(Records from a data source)
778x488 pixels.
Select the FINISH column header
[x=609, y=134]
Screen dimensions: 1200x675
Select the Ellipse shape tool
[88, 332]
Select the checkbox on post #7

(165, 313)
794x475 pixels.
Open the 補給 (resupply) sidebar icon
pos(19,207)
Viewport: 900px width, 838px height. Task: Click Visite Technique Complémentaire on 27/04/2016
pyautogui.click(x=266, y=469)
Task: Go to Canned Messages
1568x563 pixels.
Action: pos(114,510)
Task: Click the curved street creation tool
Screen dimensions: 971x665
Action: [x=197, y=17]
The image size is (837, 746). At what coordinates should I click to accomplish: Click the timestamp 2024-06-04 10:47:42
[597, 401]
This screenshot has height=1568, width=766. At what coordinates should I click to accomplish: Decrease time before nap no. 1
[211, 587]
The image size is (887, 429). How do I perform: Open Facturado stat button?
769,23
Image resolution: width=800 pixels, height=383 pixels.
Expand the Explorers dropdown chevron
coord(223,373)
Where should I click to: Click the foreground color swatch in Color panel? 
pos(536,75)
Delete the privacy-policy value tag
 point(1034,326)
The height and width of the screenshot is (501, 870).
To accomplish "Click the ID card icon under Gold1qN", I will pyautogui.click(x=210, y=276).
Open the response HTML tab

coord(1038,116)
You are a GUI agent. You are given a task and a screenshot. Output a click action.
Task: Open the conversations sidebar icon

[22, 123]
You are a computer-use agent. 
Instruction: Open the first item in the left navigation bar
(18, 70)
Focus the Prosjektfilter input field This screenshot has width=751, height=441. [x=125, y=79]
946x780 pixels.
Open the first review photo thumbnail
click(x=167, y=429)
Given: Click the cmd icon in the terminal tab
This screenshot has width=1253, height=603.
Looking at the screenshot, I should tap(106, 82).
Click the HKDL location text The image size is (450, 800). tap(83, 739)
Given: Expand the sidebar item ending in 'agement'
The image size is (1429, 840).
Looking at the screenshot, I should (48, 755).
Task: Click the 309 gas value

• TO DO
Copy every record exactly as presented.

• SOLUTION
778x488 pixels.
Select the FINISH column header
[x=609, y=134]
Screen dimensions: 1200x675
Select the Ellipse shape tool
[88, 332]
Select the checkbox on post #7

(165, 313)
794x475 pixels.
Open the 補給 (resupply) sidebar icon
pos(19,207)
Viewport: 900px width, 838px height. Task: Click Visite Technique Complémentaire on 27/04/2016
pyautogui.click(x=266, y=469)
Task: Go to Canned Messages
1568x563 pixels.
Action: pos(114,510)
Task: Click the curved street creation tool
Screen dimensions: 971x665
Action: [x=197, y=17]
The image size is (837, 746). At what coordinates should I click to accomplish: Click the timestamp 2024-06-04 10:47:42
[597, 401]
This screenshot has height=1568, width=766. At what coordinates should I click to accomplish: Decrease time before nap no. 1
[211, 587]
The image size is (887, 429). How do I perform: Open Facturado stat button?
769,23
Image resolution: width=800 pixels, height=383 pixels.
Expand the Explorers dropdown chevron
coord(223,373)
Where should I click to: Click the foreground color swatch in Color panel? 
pos(536,75)
Delete the privacy-policy value tag
 point(1034,326)
The height and width of the screenshot is (501, 870).
To accomplish "Click the ID card icon under Gold1qN", I will pyautogui.click(x=210, y=276).
Open the response HTML tab

coord(1038,116)
You are a GUI agent. You are given a task and a screenshot. Output a click action.
Task: Open the conversations sidebar icon

[22, 123]
You are a computer-use agent. 
Instruction: Open the first item in the left navigation bar
(18, 70)
Focus the Prosjektfilter input field This screenshot has width=751, height=441. [x=125, y=79]
946x780 pixels.
Open the first review photo thumbnail
click(x=167, y=429)
Given: Click the cmd icon in the terminal tab
This screenshot has width=1253, height=603.
Looking at the screenshot, I should tap(106, 82).
Click the HKDL location text The image size is (450, 800). tap(83, 739)
Given: Expand the sidebar item ending in 'agement'
The image size is (1429, 840).
Looking at the screenshot, I should (48, 755).
Task: Click the 309 gas value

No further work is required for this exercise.